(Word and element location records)

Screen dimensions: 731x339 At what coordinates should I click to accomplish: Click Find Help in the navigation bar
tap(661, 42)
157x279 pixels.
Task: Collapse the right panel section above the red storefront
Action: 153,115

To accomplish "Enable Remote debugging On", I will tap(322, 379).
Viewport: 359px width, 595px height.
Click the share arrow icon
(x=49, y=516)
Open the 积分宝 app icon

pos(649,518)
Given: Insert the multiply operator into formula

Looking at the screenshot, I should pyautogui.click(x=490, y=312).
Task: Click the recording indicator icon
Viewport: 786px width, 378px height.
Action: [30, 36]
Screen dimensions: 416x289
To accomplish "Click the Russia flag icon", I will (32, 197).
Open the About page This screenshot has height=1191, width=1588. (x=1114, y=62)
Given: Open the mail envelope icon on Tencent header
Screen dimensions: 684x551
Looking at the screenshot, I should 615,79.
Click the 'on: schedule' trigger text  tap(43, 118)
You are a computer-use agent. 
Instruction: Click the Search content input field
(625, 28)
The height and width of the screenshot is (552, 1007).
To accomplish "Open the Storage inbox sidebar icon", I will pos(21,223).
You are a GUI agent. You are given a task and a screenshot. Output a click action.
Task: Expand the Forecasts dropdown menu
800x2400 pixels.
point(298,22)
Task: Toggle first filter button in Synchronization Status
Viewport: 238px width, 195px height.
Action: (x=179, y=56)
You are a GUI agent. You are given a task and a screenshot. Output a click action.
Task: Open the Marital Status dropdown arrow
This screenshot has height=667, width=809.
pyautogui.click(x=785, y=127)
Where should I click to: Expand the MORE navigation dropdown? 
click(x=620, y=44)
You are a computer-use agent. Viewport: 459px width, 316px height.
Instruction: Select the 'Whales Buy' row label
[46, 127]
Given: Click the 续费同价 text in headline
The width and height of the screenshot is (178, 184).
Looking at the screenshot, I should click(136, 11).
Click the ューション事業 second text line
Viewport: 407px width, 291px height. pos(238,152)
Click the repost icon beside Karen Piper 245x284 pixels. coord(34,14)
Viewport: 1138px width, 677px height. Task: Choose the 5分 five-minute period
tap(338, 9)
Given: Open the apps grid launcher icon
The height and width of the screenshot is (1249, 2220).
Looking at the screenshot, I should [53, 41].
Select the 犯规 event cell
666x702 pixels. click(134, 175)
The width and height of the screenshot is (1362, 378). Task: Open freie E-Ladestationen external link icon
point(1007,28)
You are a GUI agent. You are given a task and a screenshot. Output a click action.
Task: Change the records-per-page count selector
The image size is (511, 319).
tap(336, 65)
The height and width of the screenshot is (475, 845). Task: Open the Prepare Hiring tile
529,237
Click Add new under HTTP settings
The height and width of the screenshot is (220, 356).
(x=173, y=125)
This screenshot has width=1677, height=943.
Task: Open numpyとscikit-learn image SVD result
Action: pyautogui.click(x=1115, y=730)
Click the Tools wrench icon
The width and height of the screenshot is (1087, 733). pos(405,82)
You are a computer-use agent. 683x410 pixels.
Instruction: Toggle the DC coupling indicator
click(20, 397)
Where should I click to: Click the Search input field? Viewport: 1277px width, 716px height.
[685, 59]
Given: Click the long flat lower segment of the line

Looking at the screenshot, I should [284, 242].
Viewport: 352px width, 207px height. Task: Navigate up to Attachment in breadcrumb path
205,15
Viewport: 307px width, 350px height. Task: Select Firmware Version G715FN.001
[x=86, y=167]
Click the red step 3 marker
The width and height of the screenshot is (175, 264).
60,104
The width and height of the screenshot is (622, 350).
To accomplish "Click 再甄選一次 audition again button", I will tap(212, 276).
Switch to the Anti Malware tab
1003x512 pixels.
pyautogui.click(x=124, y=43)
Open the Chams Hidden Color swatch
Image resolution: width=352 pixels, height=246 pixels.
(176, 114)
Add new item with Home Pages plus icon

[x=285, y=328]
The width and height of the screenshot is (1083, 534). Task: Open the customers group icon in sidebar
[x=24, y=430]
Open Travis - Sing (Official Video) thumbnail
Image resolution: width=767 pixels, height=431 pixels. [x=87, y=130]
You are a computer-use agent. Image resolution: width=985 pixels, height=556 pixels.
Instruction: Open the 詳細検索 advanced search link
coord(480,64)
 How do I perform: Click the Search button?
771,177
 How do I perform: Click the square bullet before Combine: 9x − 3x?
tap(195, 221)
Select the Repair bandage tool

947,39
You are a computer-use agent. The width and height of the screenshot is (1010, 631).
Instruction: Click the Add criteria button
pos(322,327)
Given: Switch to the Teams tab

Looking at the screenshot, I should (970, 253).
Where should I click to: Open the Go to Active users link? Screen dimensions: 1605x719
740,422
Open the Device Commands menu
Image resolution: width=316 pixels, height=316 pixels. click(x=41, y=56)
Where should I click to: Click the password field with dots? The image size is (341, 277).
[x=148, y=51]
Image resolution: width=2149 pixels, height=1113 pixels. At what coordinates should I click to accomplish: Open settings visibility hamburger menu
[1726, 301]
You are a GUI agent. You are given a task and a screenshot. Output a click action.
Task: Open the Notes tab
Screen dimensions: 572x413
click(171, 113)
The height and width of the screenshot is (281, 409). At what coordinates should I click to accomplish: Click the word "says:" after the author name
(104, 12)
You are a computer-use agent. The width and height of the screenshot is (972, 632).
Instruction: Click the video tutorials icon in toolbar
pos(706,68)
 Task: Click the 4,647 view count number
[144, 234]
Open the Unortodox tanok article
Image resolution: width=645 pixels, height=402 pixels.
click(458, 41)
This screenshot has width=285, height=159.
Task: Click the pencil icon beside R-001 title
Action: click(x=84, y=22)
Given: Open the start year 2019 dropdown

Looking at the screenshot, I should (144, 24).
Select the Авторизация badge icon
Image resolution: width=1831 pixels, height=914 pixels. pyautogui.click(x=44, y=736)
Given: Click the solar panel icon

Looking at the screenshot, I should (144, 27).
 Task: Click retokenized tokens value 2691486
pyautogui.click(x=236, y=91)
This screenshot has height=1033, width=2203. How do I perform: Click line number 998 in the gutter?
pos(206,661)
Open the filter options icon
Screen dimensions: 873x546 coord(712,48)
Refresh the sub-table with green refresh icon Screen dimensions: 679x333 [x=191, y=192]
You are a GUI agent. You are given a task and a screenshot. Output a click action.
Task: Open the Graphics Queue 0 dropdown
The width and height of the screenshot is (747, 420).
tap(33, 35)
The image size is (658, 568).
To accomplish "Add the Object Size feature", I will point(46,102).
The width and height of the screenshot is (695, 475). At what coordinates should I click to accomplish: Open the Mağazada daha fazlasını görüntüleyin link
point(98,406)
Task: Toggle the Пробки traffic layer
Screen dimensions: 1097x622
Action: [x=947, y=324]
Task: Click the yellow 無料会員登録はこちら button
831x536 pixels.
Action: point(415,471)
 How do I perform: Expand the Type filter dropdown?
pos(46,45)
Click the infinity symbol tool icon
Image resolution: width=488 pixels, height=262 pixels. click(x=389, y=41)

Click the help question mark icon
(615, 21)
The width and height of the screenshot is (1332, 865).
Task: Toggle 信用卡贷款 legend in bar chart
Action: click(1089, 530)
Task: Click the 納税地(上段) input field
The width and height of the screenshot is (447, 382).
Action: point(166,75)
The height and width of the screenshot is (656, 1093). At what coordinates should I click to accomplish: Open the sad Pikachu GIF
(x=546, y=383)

» PROBLEM TO WORK ON: Turn the stretch from the line containing "Open the 积分宝 app icon" through the line containing "Action: [30, 36]" into a two-column CSV with the headers instruction and location. Give one line per instruction, put each value in double quotes, and replace any line breaks with spaces.

» CORRECT RESPONSE:
instruction,location
"Open the 积分宝 app icon","pos(649,518)"
"Given: Insert the multiply operator into formula","Looking at the screenshot, I should pyautogui.click(x=490, y=312)."
"Task: Click the recording indicator icon Viewport: 786px width, 378px height.","Action: [30, 36]"